The body of 75-year-old Juanita Goggins, who in 1974 became the first black woman elected to the state government of South Carolina, was found in her home on March 3. Goggins, who is believed to have been suffering from Alzheimer’s or another form of dementia, had been living with no heat or running water and is believed to have frozen to death on or around February 20.
While Goggins does not appear to have been without money, her utility bills went unpaid and, in the middle of an especially harsh cold snap in which temperatures dropped below freezing, her electricity was cut off by her utility company. She died alone, wearing several layers of clothing in an effort to keep warm. At least 11 days passed before her body was discovered.
Along with having been the first black woman elected to the South Carolina general assembly, Goggins, a lifelong liberal Democrat, was also the first black woman to serve on the US Civil Rights Commission. Goggins is well remembered in South Carolina for her focus on education and health care during her time as a legislator. She fought to reduce the student-teacher ratios of overcrowded classrooms and led the way in establishing funding for sickle-cell anemia testing in the state. Prior to her time as a legislator, Goggins had been a home economics teacher in South Carolina’s segregated school system.
She retired from the state legislature in 1978 for health reasons that remain somewhat vague. Sometime in the early 1990s, she divorced and moved to a small home in Columbia, the state capital, just miles from the statehouse building in which she had served. She lived there for the remainder of her life.
Suggesting she was suffering from a considerable mental illness, Goggins lived an increasingly reclusive lifestyle, rarely leaving her home and almost never allowing anyone to enter. Her occasional walks through the neighborhood stopped after she was mugged in 2009, the same year the state government renamed a stretch of highway in her honor.
Linda Marshall, who managed Goggins’ property, told the press that “[Goggins] needed someone to assist her, but anyone who tried to get close, she’d block them off. She was very fragile. This was something I always dreaded.”
The death of Juanita Goggins reveals a number of things about life in the US. Above all, her death is a direct result of the lack of sufficient health care for the elderly and the subordination of basic human necessities such as light, heat and water to the profit interests of private companies.

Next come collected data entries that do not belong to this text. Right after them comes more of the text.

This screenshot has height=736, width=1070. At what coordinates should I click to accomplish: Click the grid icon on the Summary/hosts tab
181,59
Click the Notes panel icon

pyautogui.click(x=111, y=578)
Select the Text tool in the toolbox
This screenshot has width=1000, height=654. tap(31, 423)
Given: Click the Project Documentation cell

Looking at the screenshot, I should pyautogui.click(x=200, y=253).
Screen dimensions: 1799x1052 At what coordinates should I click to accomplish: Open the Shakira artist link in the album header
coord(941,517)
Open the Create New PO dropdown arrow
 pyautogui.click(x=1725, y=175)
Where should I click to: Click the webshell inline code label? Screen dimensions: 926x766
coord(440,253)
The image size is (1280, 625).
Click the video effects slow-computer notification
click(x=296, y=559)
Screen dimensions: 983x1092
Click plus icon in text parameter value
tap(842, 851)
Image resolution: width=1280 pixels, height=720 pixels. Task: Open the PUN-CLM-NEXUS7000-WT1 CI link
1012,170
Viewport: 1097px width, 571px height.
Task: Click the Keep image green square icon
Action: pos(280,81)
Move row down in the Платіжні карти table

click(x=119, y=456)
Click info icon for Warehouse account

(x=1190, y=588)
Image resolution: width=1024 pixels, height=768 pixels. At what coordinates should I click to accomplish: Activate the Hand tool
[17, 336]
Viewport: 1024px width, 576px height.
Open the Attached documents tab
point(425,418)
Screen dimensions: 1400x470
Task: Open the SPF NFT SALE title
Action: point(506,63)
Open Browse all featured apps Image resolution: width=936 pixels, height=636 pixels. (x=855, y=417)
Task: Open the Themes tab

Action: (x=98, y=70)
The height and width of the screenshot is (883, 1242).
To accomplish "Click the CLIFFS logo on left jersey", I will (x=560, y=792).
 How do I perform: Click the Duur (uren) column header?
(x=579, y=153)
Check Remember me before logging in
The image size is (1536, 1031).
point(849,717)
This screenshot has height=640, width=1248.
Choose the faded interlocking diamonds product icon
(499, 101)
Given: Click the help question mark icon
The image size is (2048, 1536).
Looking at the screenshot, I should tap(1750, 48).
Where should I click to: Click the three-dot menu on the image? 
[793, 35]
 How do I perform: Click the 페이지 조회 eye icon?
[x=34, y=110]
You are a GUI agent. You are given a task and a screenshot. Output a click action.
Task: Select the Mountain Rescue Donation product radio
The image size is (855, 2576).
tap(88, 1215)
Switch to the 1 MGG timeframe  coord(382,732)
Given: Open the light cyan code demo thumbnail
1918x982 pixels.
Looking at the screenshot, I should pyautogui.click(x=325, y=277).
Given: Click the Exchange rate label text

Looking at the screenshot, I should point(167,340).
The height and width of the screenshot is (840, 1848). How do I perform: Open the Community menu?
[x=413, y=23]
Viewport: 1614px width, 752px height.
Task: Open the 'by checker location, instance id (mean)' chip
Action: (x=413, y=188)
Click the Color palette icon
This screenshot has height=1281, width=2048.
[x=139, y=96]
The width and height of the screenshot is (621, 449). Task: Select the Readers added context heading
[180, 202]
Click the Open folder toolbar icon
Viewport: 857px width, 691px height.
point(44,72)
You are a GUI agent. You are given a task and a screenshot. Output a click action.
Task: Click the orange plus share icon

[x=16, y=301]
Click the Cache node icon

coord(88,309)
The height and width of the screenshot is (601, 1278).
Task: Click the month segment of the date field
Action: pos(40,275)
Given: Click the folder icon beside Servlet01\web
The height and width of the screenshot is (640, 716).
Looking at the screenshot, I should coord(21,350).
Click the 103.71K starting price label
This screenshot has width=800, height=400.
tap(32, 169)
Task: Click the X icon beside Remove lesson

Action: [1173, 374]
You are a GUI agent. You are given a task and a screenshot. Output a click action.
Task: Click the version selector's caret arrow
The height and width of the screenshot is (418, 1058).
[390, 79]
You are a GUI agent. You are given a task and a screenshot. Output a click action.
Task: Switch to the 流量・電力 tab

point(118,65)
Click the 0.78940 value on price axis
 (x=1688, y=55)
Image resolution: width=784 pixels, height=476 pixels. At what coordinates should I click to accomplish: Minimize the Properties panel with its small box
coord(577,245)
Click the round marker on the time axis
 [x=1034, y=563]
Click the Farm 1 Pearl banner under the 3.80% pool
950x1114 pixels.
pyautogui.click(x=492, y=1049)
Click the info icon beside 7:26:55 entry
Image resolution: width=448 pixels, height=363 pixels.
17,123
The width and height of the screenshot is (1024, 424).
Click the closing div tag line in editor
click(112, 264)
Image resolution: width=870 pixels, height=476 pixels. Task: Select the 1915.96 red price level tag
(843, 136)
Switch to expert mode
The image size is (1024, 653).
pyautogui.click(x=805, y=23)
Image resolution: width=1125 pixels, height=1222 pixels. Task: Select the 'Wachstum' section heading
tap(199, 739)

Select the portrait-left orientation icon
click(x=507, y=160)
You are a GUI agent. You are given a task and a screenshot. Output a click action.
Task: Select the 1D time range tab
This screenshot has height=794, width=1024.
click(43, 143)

Care for the elderly is considered a matter of individual responsibility in the US, with working class families already shouldered with enormous burdens expected to take on the full-time care of their loved ones. Those without families to help them are left to their own devices. The death of an elderly person such as Juanita Goggins, left alone in her home and exposed to the elements, is not, tragically, an isolated incident but an all too common occurrence in the United States.
The shutting off of utilities to those who can no longer afford them during the middle of winter is also a regular occurrence in the US and has led to numerous deaths from exposure to sub-zero temperatures or deadly house fires such as those that have occurred in Detroit, Michigan, this year. Workers attempting to survive without basic utilities by heating their homes with space heaters or using candles for light often pay with their lives.
The burden thrust onto the working class by the economic crisis has only made access to utilities and the fulfillment of the most basic needs all the more impossible for millions of people. In 2009, more than 8.2 million households in the US required financial assistance for utilities through the Low-Income Home Energy Assistance Program. One in eight Americans currently requires emergency food assistance because they are unable to get enough to eat. Millions report having to decide between paying for food, medications or utilities.
As the living standards of the working class are coming more and more under attack, the lives of the most vulnerable members of society, including children, the elderly, and the mentally ill are placed in enormous danger.